A new US Uniform Statutory Rule Against Perpetuities was published in 1986 that adopts the wait-and-see approach with a flat waiting period of 90 years in place of the rule of life in being plus 21 years. As of 2018, 31 jurisdictions have adopted the new rule: Alabama, Alaska, Arizona, Arkansas, California, Colorado, Connecticut, Florida, Georgia, Hawaii, Indiana, Kansas, Massachusetts, Minnesota, Montana, Nebraska, Nevada, New Jersey, New Mexico, North Carolina, North Dakota, Oregon, South Carolina, South Dakota, Tennessee, Utah, Virginia, Washington, and West Virginia, and the District of Columbia and the U.S. Virgin Islands. In 2015, the New York State Legislature considered whether or not to adopt the new rule.

Other jurisdictions apply the cy-près doctrine, which validates contingent remainders and executory interests. Under certain circumstances, the traditional rule would have considered these remainders and interests to be void.

==Applications==
In 1919, Michigan lumber baron Wellington R. Burt died, leaving a will that specified that apart from small allowances, his estate was not to be distributed until 21 years after the death of the last of his grandchildren to be born in his lifetime. (Some parts of his estate were found to be exempt from the Rule, though.) This condition was met in 2010, 21 years after Marion Landsill (his last living granddaughter at the time of his death) died in November 1989. After the heirs reached an agreement, the estate, which had reached an estimated value of $100–110 million, was finally distributed in May 2011, 92 years after his death.

Real estate developer Henry G. Freeman established the Henry G. Freeman Jr.

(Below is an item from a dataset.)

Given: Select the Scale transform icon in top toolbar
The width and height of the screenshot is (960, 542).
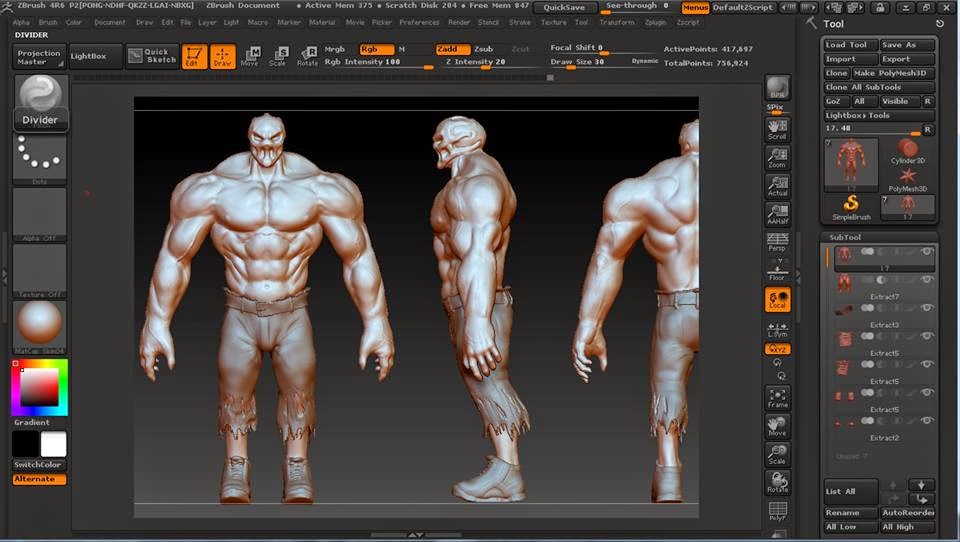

Pin Money Fund, which was intended to provide an annuity of $12,000 per year to the First Lady of the United States. Freeman died in 1917, but no presidential spouse received any payments from the fund until after Freeman's then-living descendants died out in 1989. Although Freeman's will stated that the payments were intended "to continue in force as long as this glorious government lasts", the trustees of the fund determined that maintaining the trust for more than 21 years after 1989 would violate the rule against perpetuities, and terminated the trust by agreement with then-First Lady Michelle Obama in 2010 to give the fund to charity instead. Hence, only four First Ladies ever received payments from the fund.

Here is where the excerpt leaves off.